■ WRITTEN PROBLEM: Copy the entries from the beginning through the line that contains "(x=990, y=102)", including that line, and switch every "Instruction" to "Step" while leaving everything else unchanged.

■ RECORD EXCERPTS:
==========

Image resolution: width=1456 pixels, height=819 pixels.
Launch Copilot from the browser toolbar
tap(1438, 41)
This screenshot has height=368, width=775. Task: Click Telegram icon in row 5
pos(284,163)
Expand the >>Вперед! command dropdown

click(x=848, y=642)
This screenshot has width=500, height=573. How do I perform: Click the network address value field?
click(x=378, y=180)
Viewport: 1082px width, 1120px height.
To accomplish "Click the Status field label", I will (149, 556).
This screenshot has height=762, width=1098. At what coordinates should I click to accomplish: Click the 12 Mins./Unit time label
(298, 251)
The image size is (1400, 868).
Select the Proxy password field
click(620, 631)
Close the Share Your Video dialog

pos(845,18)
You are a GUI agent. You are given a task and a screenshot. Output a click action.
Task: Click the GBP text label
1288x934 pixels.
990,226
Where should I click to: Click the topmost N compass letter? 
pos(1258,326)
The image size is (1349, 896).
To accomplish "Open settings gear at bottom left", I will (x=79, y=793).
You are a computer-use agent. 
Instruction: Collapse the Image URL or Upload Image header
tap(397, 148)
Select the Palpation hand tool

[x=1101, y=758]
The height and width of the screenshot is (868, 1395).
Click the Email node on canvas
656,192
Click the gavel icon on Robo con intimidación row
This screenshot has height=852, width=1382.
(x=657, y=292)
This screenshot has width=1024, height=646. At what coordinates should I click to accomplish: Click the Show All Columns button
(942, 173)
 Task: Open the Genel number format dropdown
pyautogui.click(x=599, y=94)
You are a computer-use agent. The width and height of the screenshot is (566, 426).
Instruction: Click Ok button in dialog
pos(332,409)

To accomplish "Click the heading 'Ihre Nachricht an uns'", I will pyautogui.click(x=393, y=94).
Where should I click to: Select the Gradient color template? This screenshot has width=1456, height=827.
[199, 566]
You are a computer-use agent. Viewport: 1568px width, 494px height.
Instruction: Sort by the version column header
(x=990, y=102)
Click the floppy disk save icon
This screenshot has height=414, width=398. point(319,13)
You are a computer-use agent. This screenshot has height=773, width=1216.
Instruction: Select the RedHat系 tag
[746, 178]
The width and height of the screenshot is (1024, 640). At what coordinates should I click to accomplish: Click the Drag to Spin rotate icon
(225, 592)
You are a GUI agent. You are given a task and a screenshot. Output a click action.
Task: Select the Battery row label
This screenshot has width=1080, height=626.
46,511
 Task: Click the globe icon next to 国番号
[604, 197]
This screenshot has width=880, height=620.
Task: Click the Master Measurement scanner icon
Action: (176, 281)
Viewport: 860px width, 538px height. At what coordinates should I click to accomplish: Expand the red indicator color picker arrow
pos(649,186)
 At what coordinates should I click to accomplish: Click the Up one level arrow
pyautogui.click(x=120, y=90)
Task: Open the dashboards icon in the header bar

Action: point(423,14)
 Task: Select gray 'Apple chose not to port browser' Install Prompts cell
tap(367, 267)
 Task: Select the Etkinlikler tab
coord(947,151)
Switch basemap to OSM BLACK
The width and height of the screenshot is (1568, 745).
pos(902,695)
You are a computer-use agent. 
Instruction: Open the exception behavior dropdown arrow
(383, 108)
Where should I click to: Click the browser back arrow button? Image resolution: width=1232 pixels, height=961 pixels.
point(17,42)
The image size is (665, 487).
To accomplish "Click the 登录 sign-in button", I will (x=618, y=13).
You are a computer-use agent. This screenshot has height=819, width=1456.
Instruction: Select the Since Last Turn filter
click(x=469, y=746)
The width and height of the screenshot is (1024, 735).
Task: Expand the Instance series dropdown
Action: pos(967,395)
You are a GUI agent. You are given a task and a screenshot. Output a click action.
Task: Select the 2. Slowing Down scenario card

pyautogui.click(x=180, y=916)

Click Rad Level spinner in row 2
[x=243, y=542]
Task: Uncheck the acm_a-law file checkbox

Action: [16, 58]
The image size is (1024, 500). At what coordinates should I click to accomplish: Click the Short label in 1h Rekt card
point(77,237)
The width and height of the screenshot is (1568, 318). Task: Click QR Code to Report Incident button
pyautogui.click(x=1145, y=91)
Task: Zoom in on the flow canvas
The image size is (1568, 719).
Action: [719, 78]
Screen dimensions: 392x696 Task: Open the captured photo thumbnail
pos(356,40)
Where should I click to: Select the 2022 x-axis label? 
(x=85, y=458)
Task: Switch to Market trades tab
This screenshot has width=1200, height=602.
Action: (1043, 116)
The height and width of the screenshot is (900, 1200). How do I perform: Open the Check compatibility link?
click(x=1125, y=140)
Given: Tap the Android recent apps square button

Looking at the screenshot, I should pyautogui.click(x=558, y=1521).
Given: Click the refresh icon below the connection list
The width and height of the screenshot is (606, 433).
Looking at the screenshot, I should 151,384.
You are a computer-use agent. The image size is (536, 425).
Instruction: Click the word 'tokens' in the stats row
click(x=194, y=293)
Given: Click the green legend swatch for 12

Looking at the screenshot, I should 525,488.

==========

■ ANSWER FOR THE TASK:
Image resolution: width=1456 pixels, height=819 pixels.
Launch Copilot from the browser toolbar
tap(1438, 41)
This screenshot has height=368, width=775. Task: Click Telegram icon in row 5
pos(284,163)
Expand the >>Вперед! command dropdown

click(x=848, y=642)
This screenshot has width=500, height=573. How do I perform: Click the network address value field?
click(x=378, y=180)
Viewport: 1082px width, 1120px height.
To accomplish "Click the Status field label", I will (149, 556).
This screenshot has height=762, width=1098. At what coordinates should I click to accomplish: Click the 12 Mins./Unit time label
(298, 251)
The image size is (1400, 868).
Select the Proxy password field
click(620, 631)
Close the Share Your Video dialog

pos(845,18)
You are a GUI agent. You are given a task and a screenshot. Output a click action.
Task: Click the GBP text label
1288x934 pixels.
990,226
Where should I click to: Click the topmost N compass letter? 
pos(1258,326)
The image size is (1349, 896).
To accomplish "Open settings gear at bottom left", I will (x=79, y=793).
You are a computer-use agent. 
Step: Collapse the Image URL or Upload Image header
tap(397, 148)
Select the Palpation hand tool

[x=1101, y=758]
The height and width of the screenshot is (868, 1395).
Click the Email node on canvas
656,192
Click the gavel icon on Robo con intimidación row
This screenshot has height=852, width=1382.
(x=657, y=292)
This screenshot has width=1024, height=646. At what coordinates should I click to accomplish: Click the Show All Columns button
(942, 173)
 Task: Open the Genel number format dropdown
pyautogui.click(x=599, y=94)
You are a computer-use agent. The width and height of the screenshot is (566, 426).
Step: Click Ok button in dialog
pos(332,409)

To accomplish "Click the heading 'Ihre Nachricht an uns'", I will pyautogui.click(x=393, y=94).
Where should I click to: Select the Gradient color template? This screenshot has width=1456, height=827.
[199, 566]
You are a computer-use agent. Viewport: 1568px width, 494px height.
Step: Sort by the version column header
(x=990, y=102)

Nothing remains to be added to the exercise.